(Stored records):
^^^^^^^^

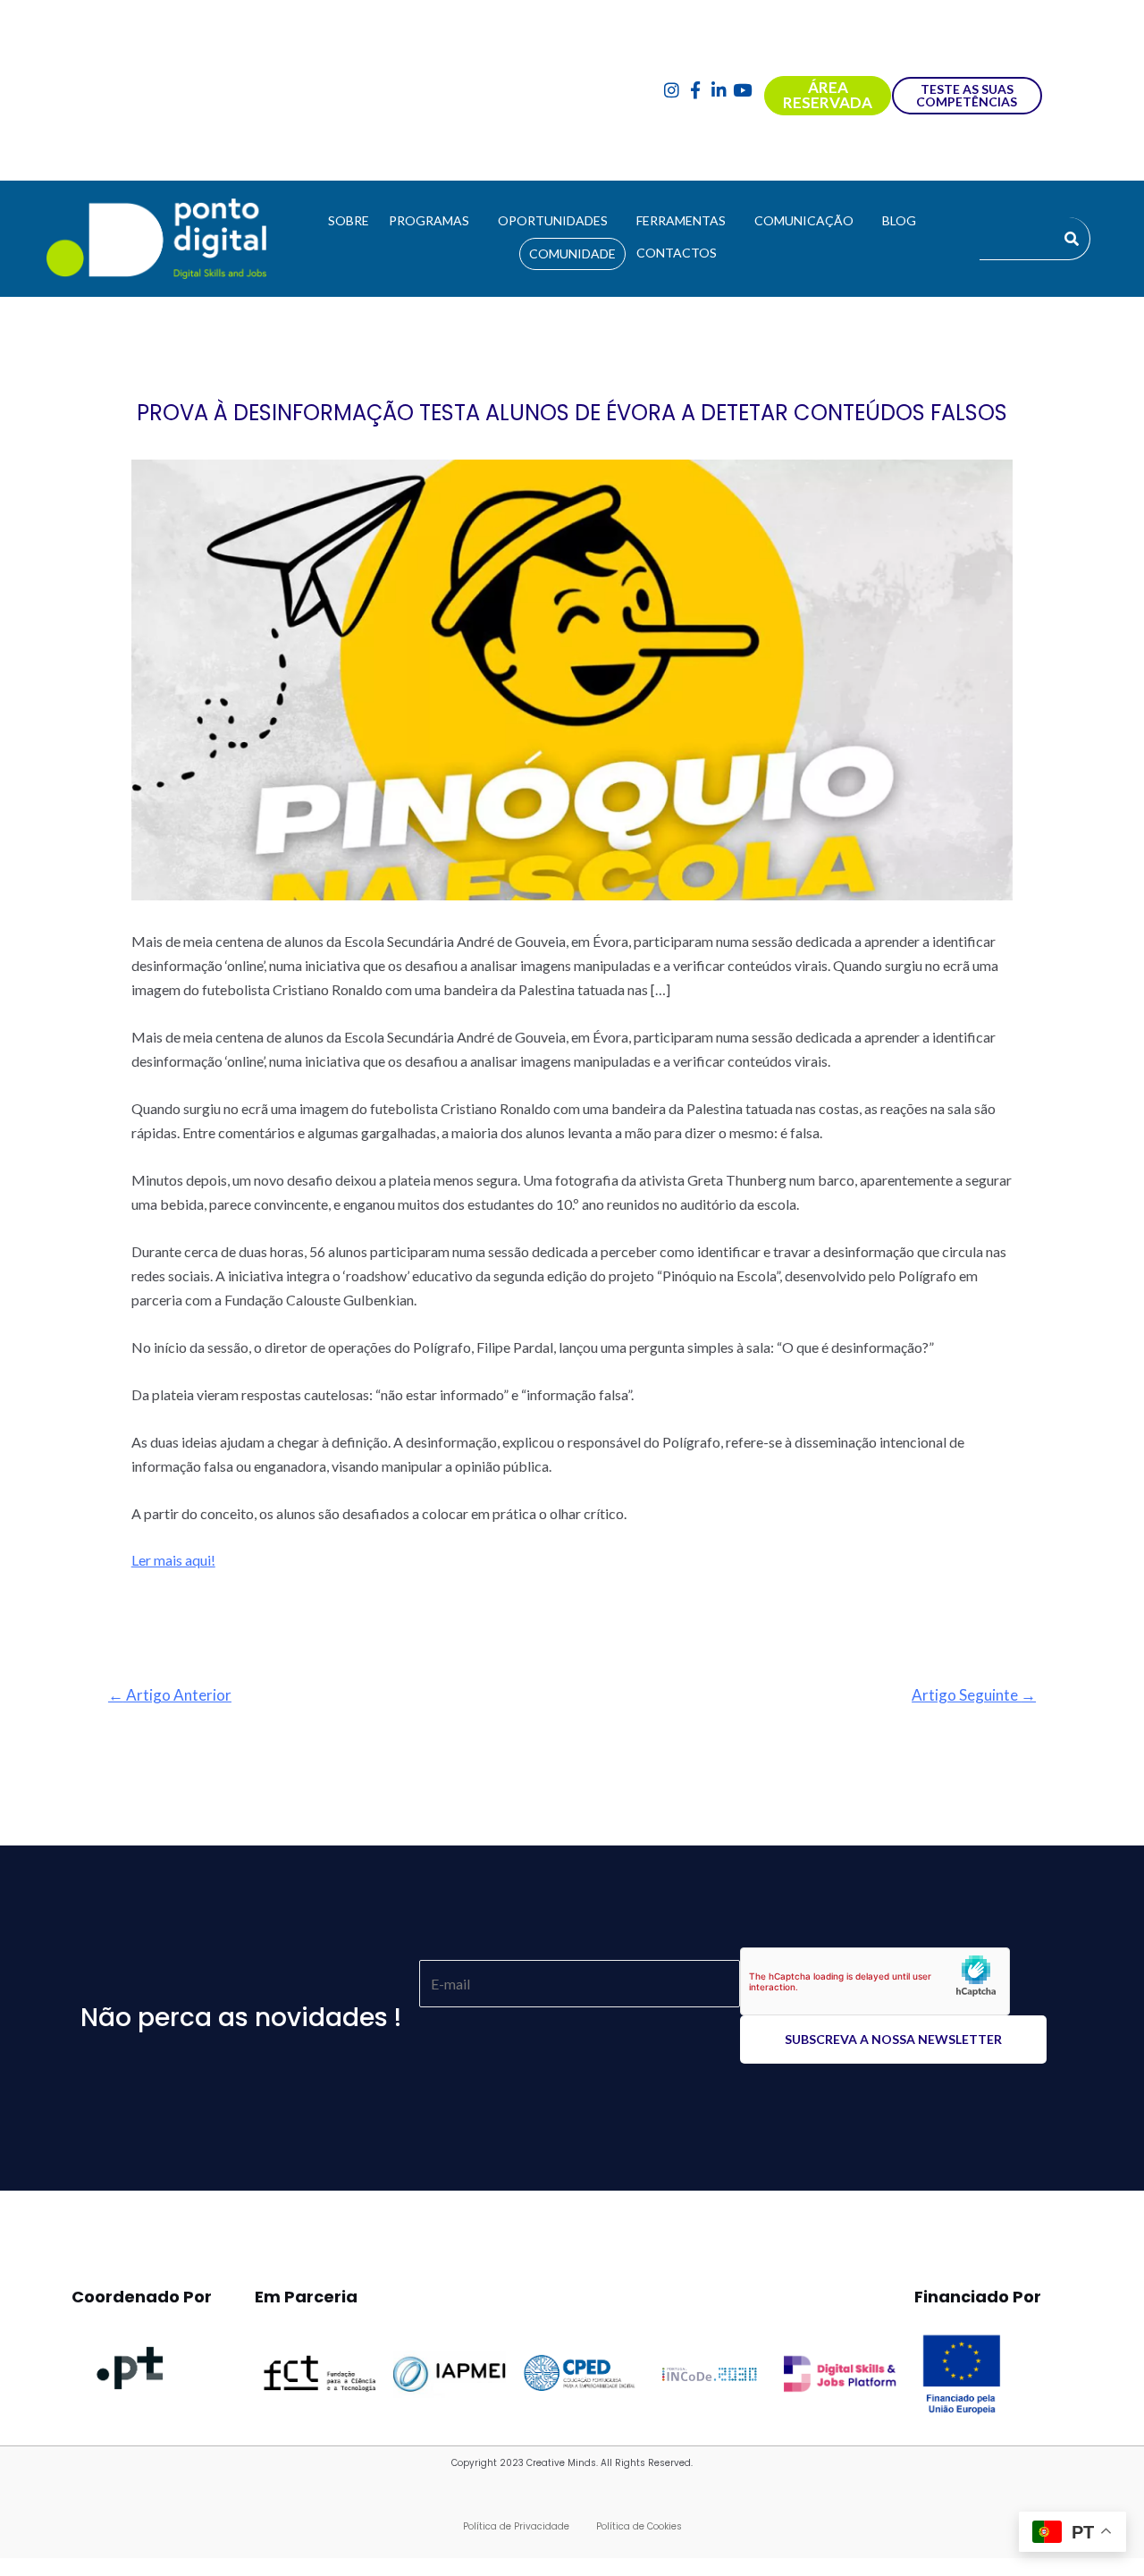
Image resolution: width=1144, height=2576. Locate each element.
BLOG (899, 220)
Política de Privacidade (516, 2526)
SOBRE (348, 220)
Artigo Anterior (169, 1694)
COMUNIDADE (572, 253)
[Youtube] (743, 91)
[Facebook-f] (695, 91)
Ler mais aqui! (173, 1559)
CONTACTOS (676, 252)
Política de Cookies (639, 2526)
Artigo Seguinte (974, 1694)
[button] (433, 221)
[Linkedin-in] (719, 91)
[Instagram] (672, 91)
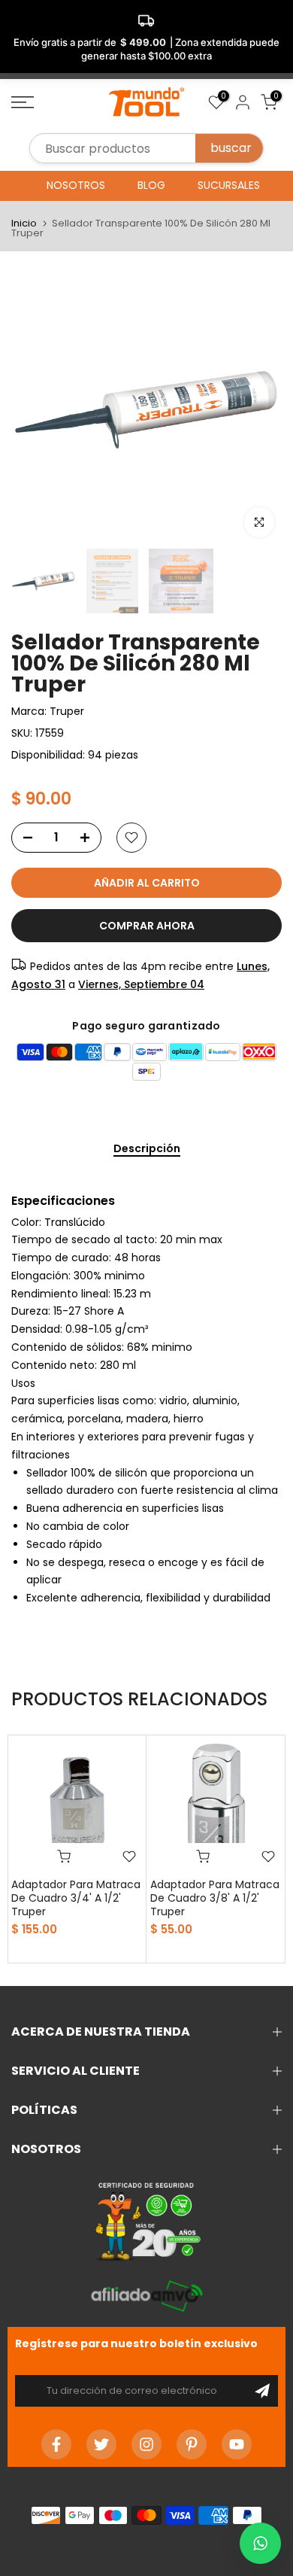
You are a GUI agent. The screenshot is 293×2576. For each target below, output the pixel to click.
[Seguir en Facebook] (56, 2444)
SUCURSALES (229, 185)
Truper (67, 711)
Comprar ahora (147, 925)
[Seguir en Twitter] (101, 2444)
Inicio (24, 223)
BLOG (151, 185)
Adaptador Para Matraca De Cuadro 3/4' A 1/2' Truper (75, 1898)
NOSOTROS (76, 185)
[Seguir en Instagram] (146, 2444)
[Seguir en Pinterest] (192, 2444)
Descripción (146, 1149)
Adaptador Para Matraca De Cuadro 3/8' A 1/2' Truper (214, 1898)
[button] (260, 2543)
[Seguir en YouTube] (237, 2444)
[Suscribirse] (262, 2391)
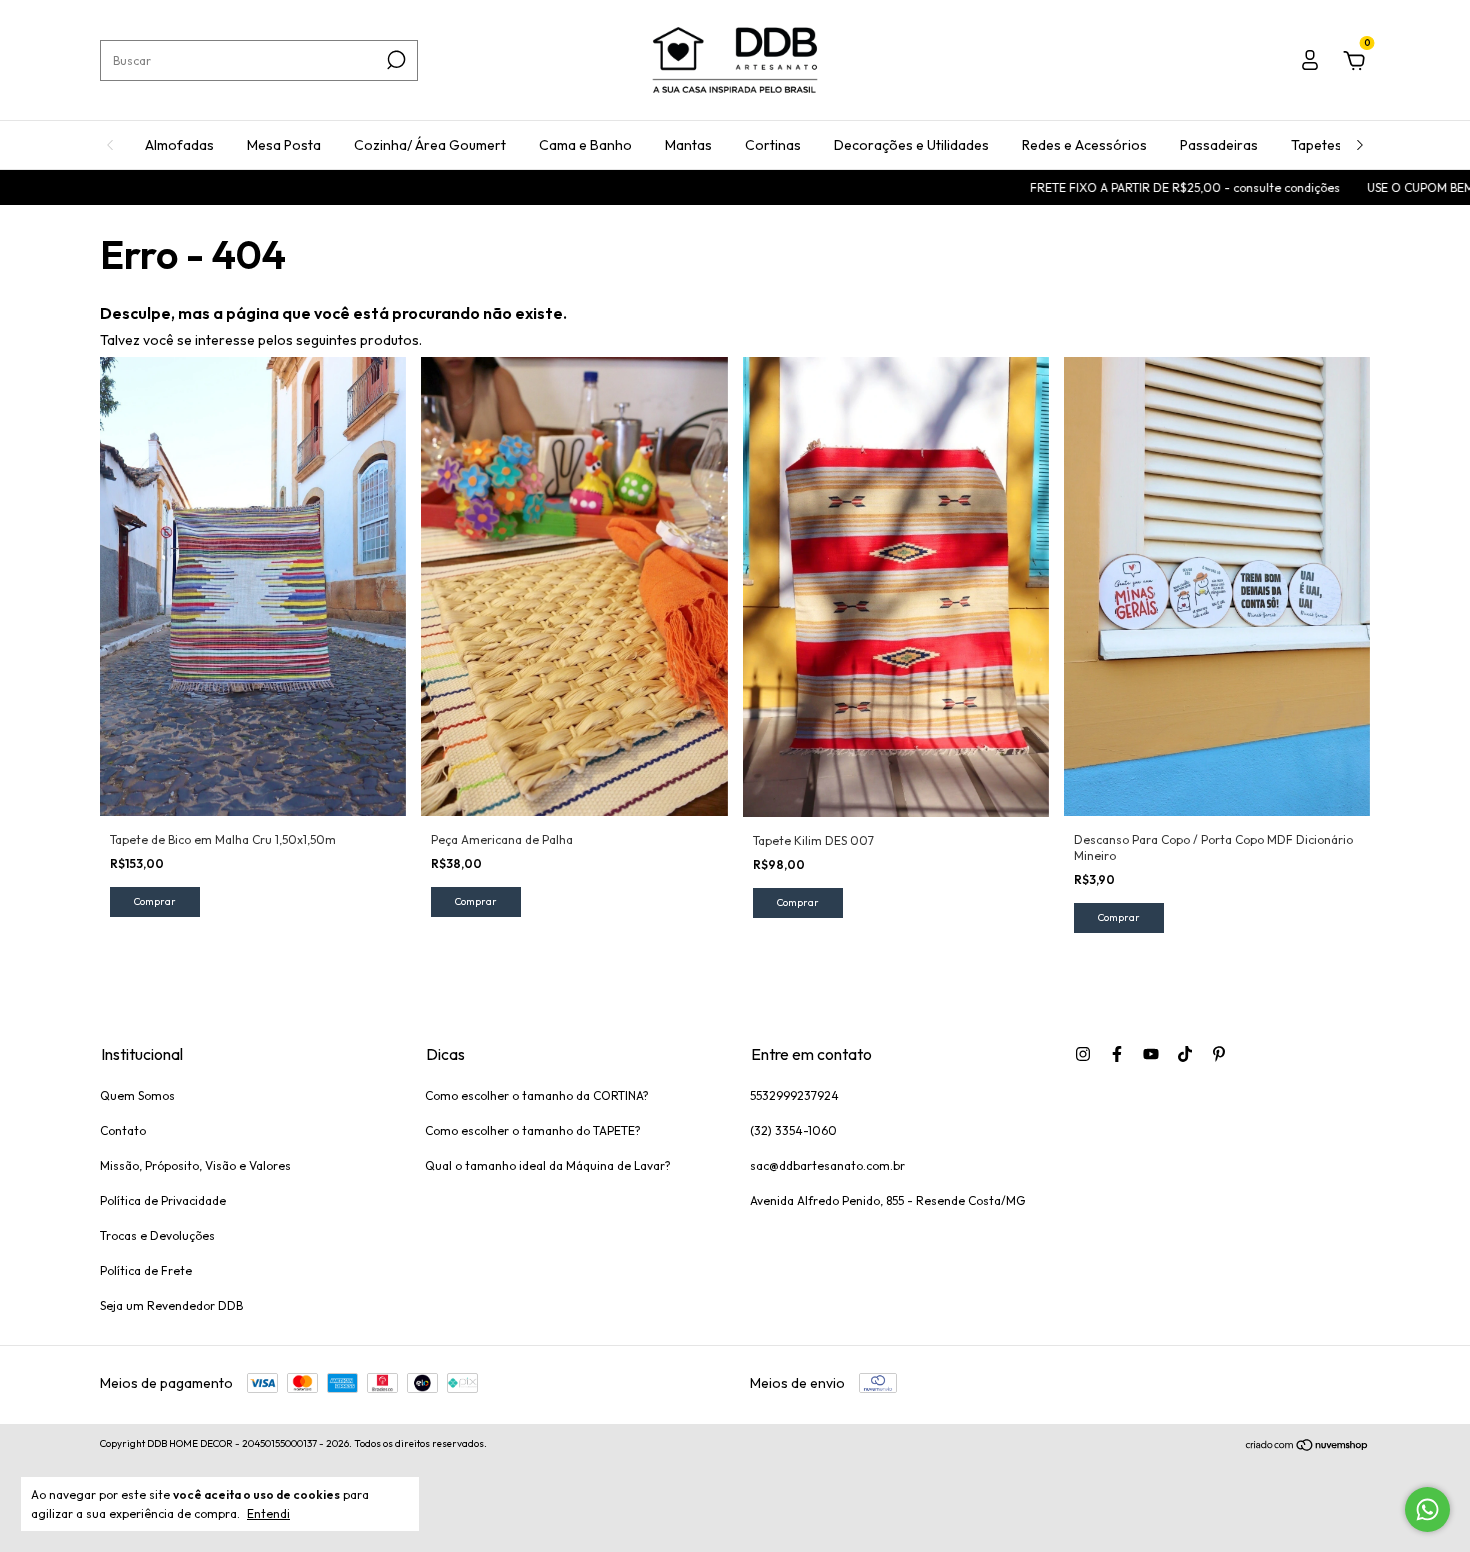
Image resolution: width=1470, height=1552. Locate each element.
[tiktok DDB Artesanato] (1185, 1054)
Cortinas (773, 145)
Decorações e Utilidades (911, 145)
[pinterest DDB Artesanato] (1219, 1054)
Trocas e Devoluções (157, 1235)
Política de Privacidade (163, 1200)
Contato (123, 1130)
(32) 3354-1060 (793, 1130)
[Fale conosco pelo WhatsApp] (1427, 1509)
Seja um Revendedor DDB (171, 1305)
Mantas (688, 145)
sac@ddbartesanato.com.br (827, 1165)
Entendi (268, 1513)
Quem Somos (137, 1095)
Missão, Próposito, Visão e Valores (195, 1165)
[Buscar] (394, 60)
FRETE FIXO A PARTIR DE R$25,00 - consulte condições (1128, 187)
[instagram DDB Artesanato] (1083, 1054)
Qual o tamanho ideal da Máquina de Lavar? (548, 1165)
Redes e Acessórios (1084, 145)
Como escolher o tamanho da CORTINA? (537, 1095)
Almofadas (179, 145)
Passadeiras (1219, 145)
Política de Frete (146, 1270)
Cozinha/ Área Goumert (430, 145)
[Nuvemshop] (1307, 1446)
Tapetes (1316, 145)
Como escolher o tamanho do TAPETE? (533, 1130)
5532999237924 (794, 1095)
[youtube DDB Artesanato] (1151, 1054)
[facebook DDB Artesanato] (1117, 1054)
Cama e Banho (585, 145)
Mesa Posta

^^^^^^^^

(What the task requires): I would like the exact lines from the data above, starting with the one that holds "BLOG (151, 185)" and going on through the one that holds "[Fale conosco pelo WhatsApp] (1427, 1509)", without the pictures.

(Result below):
BLOG (151, 185)
Adaptador Para Matraca De Cuadro 3/4' A 1/2' Truper (75, 1898)
NOSOTROS (76, 185)
[Seguir en Instagram] (146, 2444)
[Seguir en Pinterest] (192, 2444)
Descripción (146, 1149)
Adaptador Para Matraca De Cuadro 3/8' A 1/2' Truper (214, 1898)
[button] (260, 2543)
[Seguir en YouTube] (237, 2444)
[Suscribirse] (262, 2391)
Image resolution: width=1470, height=1552. Locate each element.
[tiktok DDB Artesanato] (1185, 1054)
Cortinas (773, 145)
Decorações e Utilidades (911, 145)
[pinterest DDB Artesanato] (1219, 1054)
Trocas e Devoluções (157, 1235)
Política de Privacidade (163, 1200)
Contato (123, 1130)
(32) 3354-1060 (793, 1130)
[Fale conosco pelo WhatsApp] (1427, 1509)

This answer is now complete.